* _Exercise directions_:
Render the records as a Markdown table with the columns Row and Line, starting at the line containing "1568x725 pixels." and ending at the line containing "Click the Invert Color output Color socket". Number each row and leave out blank lines.

* _Excerpted data_:
● ● ● ● ● ● ●

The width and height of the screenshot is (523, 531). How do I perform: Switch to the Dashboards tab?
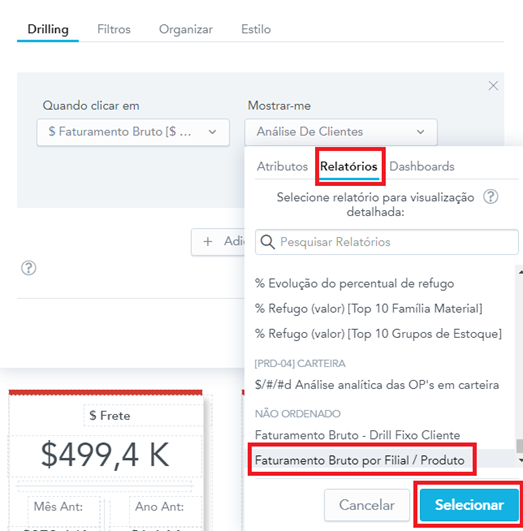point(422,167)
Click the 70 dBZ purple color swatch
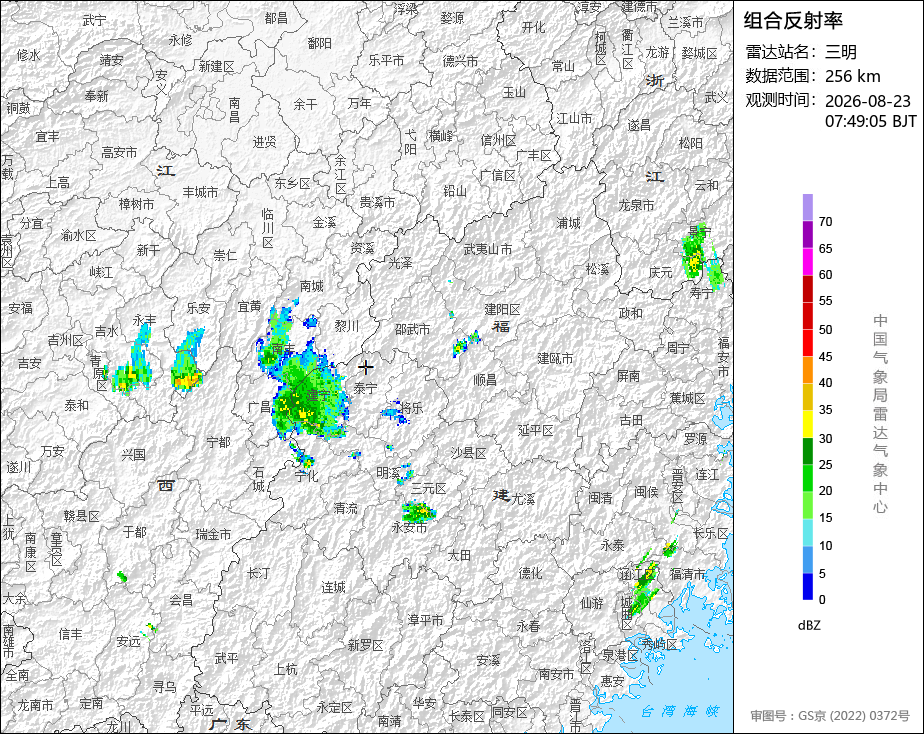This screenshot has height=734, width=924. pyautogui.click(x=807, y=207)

● ● ● ● ● ● ●

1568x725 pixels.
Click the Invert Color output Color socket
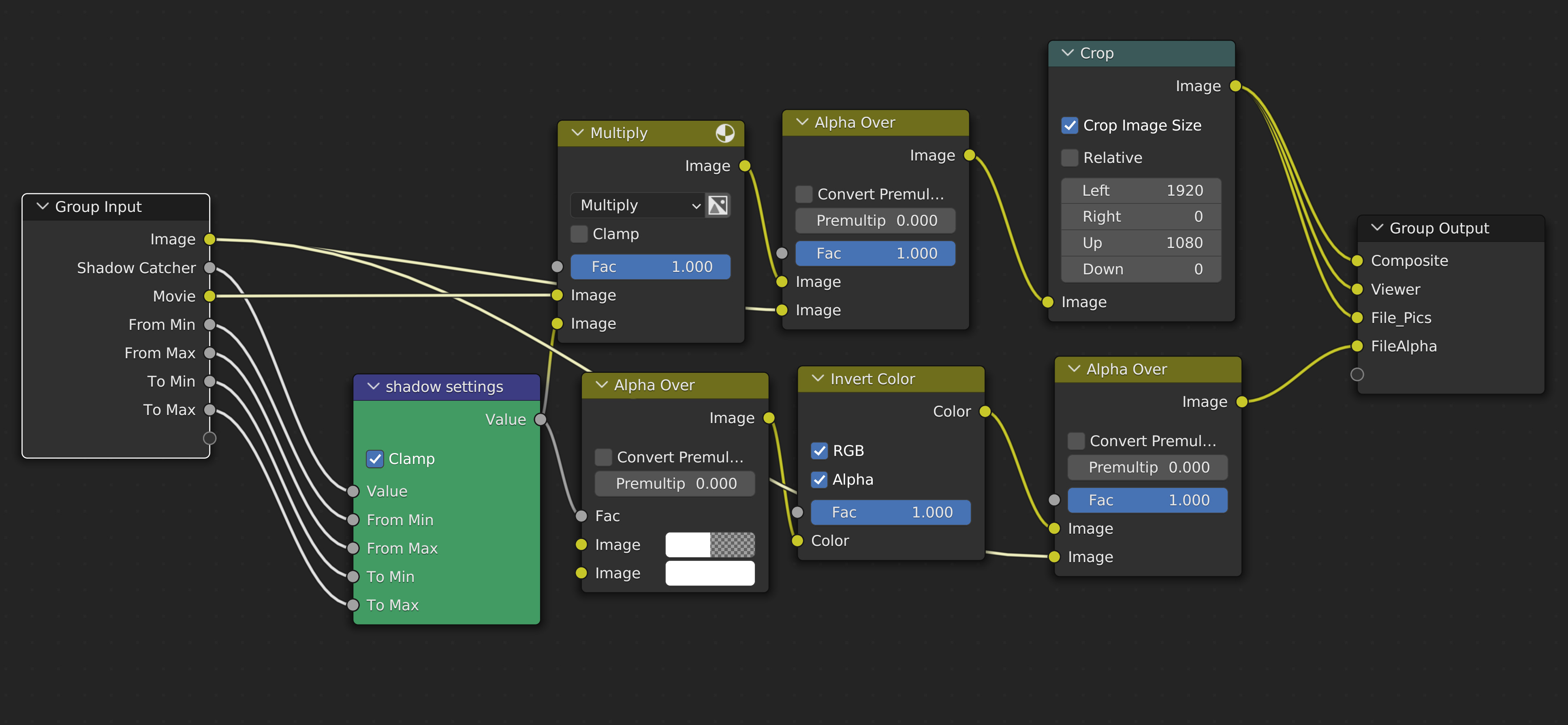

● ● ● ● ● ● ●

* _Reply to the task_:
| Row | Line |
|---|---|
| 1 | 1568x725 pixels. |
| 2 | Click the Invert Color output Color socket |